All of the above hinges upon having the SEO savvy to put a well-structured SEO plan together, and then back it up with content, links and an element of technical superiority - give better, more useful answers in a faster, more accessible way and the game is on.
So - what other aspects of strategy do low carb and low sugar brands emphasise to cut through the noise?
For those that have subjected their products to clinical trials or other tests, it’s important to emphasise benefits where this can be done in an honest way. This isn’t about being a cure-all but if there are contributory health benefits such as lower risk of obesity, diabetes, and other health issues associated with high sugar or carb consumption, weaving these into brand messaging, advertising, onsite content and packaging is key.
The mistake some brands make is focusing on paid partnerships when they could be creating their own audiences, or not getting sufficient value from partnerships that could be significant.
Rather than trying to capture every possible audience at once, take a segmented approach focusing on different battlegrounds - health benefits, recipes, personal endorsements, testimonials, nutrition facts, scientific research and more.
Visual content that makes potentially complex information more digestible is important - and use of subtitles to draw in attention for the huge numbers of people who scroll video content without sound is an essential step to draw new audiences in.
In every case, trust is paramount and any partnership should enhance the reputation of the brand, not diminish it.
Validating follower and engagement metrics are one part of this but more importantly is the qualitative nature of the content produced - reach without authority is useless in a sector where trust is paramount.
The right influencers will also want to work in a collaborative way - so invest in content, supporting assets and easily-digested facts and figures will help to resource them and mean you’re co-creating meaningful content - not just blasting out flat messaging.
The more support you can give influencers and the more relevant your offering is to their audience, the better deals you can strike too..
There’s already an abundance of low sugar, low carb brands who lean into the non-corporate, ‘disruptive’ messaging that’s intended to stand in contrast with other food and drink brands - taking a more creative approach makes sense for new brands looking to carve our their own identity.
Once the hard miles have been done to create this brand and visual identity, it can be seeded throughout onsite copy, advertisements, the supporting collateral for PR and influencer campaigns and the physical product - consistency helps inspire trust, a concept we keep coming back to and one that’s essential for a new brand to inspire a first purchase.

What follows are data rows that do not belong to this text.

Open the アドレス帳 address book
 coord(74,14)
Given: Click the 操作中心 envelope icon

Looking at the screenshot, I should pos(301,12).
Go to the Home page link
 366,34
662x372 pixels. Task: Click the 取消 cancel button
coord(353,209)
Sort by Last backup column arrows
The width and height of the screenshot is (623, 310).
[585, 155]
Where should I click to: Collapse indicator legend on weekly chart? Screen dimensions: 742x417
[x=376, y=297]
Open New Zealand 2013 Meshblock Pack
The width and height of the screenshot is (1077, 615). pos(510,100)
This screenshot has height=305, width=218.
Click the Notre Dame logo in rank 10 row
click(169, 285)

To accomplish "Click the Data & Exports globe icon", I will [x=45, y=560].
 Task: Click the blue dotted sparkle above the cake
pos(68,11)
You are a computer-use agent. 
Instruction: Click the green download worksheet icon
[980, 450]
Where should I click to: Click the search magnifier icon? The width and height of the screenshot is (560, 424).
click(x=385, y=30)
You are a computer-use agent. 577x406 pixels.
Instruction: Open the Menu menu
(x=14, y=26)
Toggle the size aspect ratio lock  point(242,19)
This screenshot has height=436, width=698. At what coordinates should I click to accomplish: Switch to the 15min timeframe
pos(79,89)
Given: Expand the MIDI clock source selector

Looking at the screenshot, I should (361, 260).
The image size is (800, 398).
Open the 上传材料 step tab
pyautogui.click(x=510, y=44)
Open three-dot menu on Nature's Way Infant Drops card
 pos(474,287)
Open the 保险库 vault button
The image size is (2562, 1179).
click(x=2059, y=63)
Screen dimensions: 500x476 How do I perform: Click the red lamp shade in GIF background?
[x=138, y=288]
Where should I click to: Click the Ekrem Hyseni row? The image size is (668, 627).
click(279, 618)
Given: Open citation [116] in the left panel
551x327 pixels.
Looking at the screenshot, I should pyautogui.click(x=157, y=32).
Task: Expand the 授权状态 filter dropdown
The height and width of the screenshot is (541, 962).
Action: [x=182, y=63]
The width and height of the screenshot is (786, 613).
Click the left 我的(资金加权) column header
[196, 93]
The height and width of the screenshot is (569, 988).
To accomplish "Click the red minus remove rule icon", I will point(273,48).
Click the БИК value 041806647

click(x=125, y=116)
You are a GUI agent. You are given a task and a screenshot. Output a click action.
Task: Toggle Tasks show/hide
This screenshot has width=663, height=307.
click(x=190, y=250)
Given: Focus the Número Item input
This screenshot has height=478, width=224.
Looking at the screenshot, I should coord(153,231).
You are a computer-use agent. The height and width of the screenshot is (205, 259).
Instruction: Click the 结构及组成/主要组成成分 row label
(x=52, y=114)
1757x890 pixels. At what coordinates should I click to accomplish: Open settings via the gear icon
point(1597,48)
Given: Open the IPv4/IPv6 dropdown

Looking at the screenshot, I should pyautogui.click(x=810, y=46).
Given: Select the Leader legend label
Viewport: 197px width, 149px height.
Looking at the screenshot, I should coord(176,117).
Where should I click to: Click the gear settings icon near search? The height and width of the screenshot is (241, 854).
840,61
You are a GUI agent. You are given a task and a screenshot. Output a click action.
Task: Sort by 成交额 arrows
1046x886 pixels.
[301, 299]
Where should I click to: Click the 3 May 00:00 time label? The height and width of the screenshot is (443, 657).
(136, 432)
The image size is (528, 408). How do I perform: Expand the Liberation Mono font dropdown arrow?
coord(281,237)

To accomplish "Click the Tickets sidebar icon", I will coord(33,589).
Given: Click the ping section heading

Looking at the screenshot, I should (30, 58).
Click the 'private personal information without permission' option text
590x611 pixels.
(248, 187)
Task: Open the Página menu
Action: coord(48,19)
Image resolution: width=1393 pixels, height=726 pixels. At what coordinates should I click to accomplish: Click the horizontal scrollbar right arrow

Health benefits that aren’t couple with enjoyment aren’t going to inspire customers - so even if your product provides a different experience to the norm, it’s good to emphasis the positives about what IS on offer - and embody that brand promise through all channels.
For the low sugar, low carb food and drink space there are some big challenges and big opportunities for marketers.
There’s a lot to do at once from all of the work that comes with any brand launch through to the specifics of building up a brand identity that is based on honest claims about health and wellness, while also offering flavours to get excited about.
The SEO battleground is a tricky one but waving the white flag is no solution - and the value of organic traffic cannot be under emphasised given the potentially high costs associated with OOH, TV and other forms of advertising.
Taking on the challenge to build out rankings across relevant keyword clusters for multiple target audiences is a winnable fight - with the right approach to onsite content, technical SEO and site structure and of course sustainable and topically-relevant link acquisition.